До чего же тихо и все тише становилось кругом! Не слышно ничего, кроме плеска весла, гулкого хлюпанья волн о борта лодки, высоко, черно и горделиво вздымавшей над водой свой диковинный, хищный клюв, увенчанный грозным подобием алебарды, – и какого-то еще звука, да, голоса, невнятного, сиплым шепотом, бормотания гондольера, что-то сварливо цедившего про себя, прерывисто, сквозь зубы, в такт сильным гребкам могучих рук. Ашенбах вскинул глаза и слегка опешил: вокруг простиралась пустынная гладь лагуны, и нос гондолы был недвусмысленно устремлен в открытое море. Похоже, не стоило так расслабляться, надо следить за исполнением своих пожеланий.
– Меня, стало быть, к пристани, – бросил он небрежно, полуобернувшись назад.
Бормотание за спиной смолкло. Но ответа он не услышал.

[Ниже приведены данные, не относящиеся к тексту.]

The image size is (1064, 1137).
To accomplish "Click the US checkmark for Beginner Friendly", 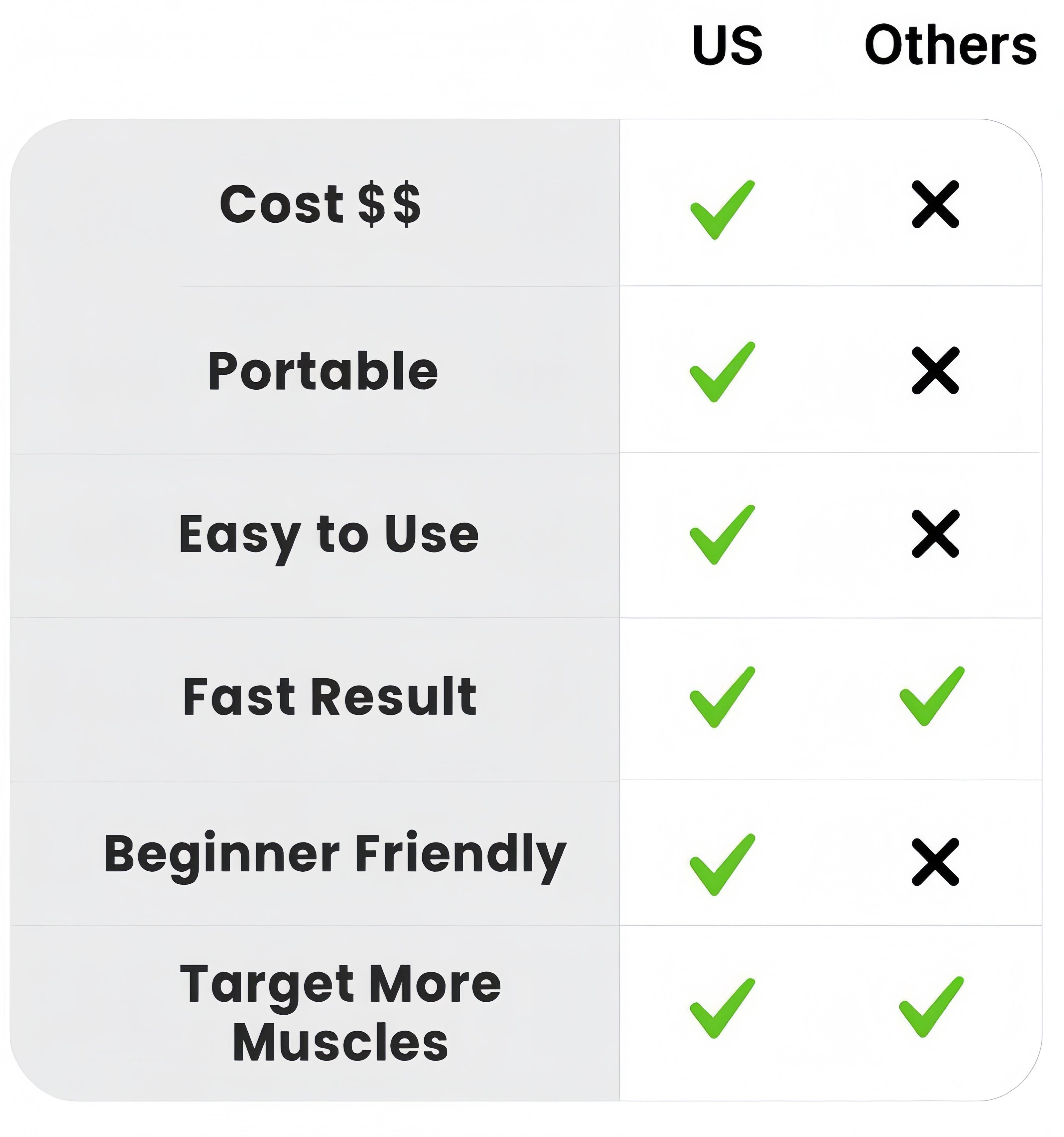I will pos(722,864).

– Меня, стало быть, к пристани, – повторил он громче, теперь уже обернувшись полностью и снизу вверх глянув в лицо гондольеру, который, возвышаясь на корме, угрюмо чернел на фоне блеклого неба. Это оказался мрачного, даже свирепого вида малый в синей матросской робе, перехваченной желтым кушаком, и в обвислой, потрепанной, местами уже расползшейся соломенной шляпе, лихо заломленной набекрень. Чертами лица, белокурой мастью кудрявящихся усов, наконец, вздернутой и куцей посадкой носа он нисколько не походил на итальянца. Телосложения скорее щуплого и, казалось бы, для такого ремесла не слишком подходящего, он, однако, со своей работой управлялся споро, налегая на весло всем телом, ладно и мощно. Временами, от особо напряженного усилия, губы его приоткрывались, обнажая полоску крепких белых зубов. Насупив рыжеватые брови и глядя куда-то поверх головы пассажира, он ответил твердо и даже грубовато:
– Вам же в Лидо надо.
Ашенбах возразил:
– Разумеется. Но гондолу я нанимал только до Сан-Марко. А там я пересяду на вапоретто.
– На вапоретто, сударь, вас не посадят.
– Это почему еще?
– На вапоретто с багажом нельзя.
И то правда – Ашенбах вспомнил. Он озадаченно умолк. Однако неучтивость и даже спесь, столь не принятые в здешних краях в обхождении с иностранцем, тоже спускать не гоже. Он сказал:
– Это уж моя забота. Я, может, на хранение багаж хочу сдать. Так что поворачивайте.
Ни слова в ответ. Только ритмичные гребки весла и плеск волн по бортам. Потом возобновилось бормотание: гондольер опять забубнил свое, что-то цедя сквозь зубы.